第28章 尾行
さえりは光秀を追いかけるため、小走りで城下へ向かっていた。すると城門から信長と三成が歩いて来るのが見えた。
「信長様、三成くん、おかえりなさい」
「ただいま帰りました。……さえり様、光秀様の噂を小耳に挟んだのですが」
三成が少し言いにくそうに、噂の事を口にした。
「三成くんの耳にも入ったんだね。でもあくまで噂だから! ……あっそうだ、尾行のコツってあるかな?」
急で突拍子もないさえりの質問に、三成が真面目に頭を捻る。
「尾行ですか? 私は苦手なので……」
「三成くん、頭脳派だもんね。信長様はどうですか?」
「そんなもの聞いてどうする。どうせ光秀は気付いているのだろう? なら堂々として諦めない事だ」
尾行のコツを聞いただけなのに、噂と今の会話で信長は多くを理解したようだ。さえりは苦笑した。
「そうですね。ありがとうございます」
さえりは手を振って二人と別れた。三成は去っていくさえりを心配そうに見つめた。
「大丈夫でしょうか」
「問題ない。あやつら自身が解決する事だ」
信長は羽織を翻し城へと戻っていった。
さえりが城下へ行くと、噂を聞いた町の人達が次々に気遣ってくれた。いつでも相談にのると言ってくれる人や、光秀の目撃情報を教えてくれる人もいた。さえりはその一人一人に丁寧にお礼を伝えた。

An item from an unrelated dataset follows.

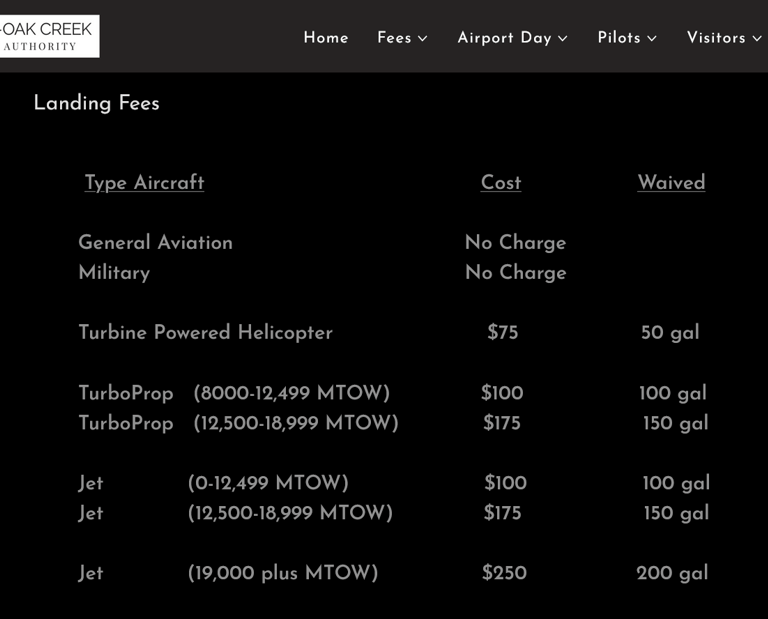Click the Military aircraft row label
768x619 pixels.
114,272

目撃情報に千与が言っていたような人物は居なかった。しかし情報が手に入る、というのはとても動きやすい。
「まさか、この為に噂を流したのかな……」
目的を早期に達成する為なら手段を選ばない。光秀の常套手段だ。例えそれが自分の評価を落とす事になろうとも。
こんな事で、光秀の偉大さを痛感することになろうとは。
「ってそんな場合じゃ」
さえりはブルブルと首を横に降った。偉大さを痛感している場合ではない。仕事ならまだしも、自分のせいで光秀の評価が落ちることは本意ではない。
早く解決しろという意図もあるのか。尻を叩かれたような気分になったさえりは、光秀の目撃情報を元に、目的地へと駆け出した。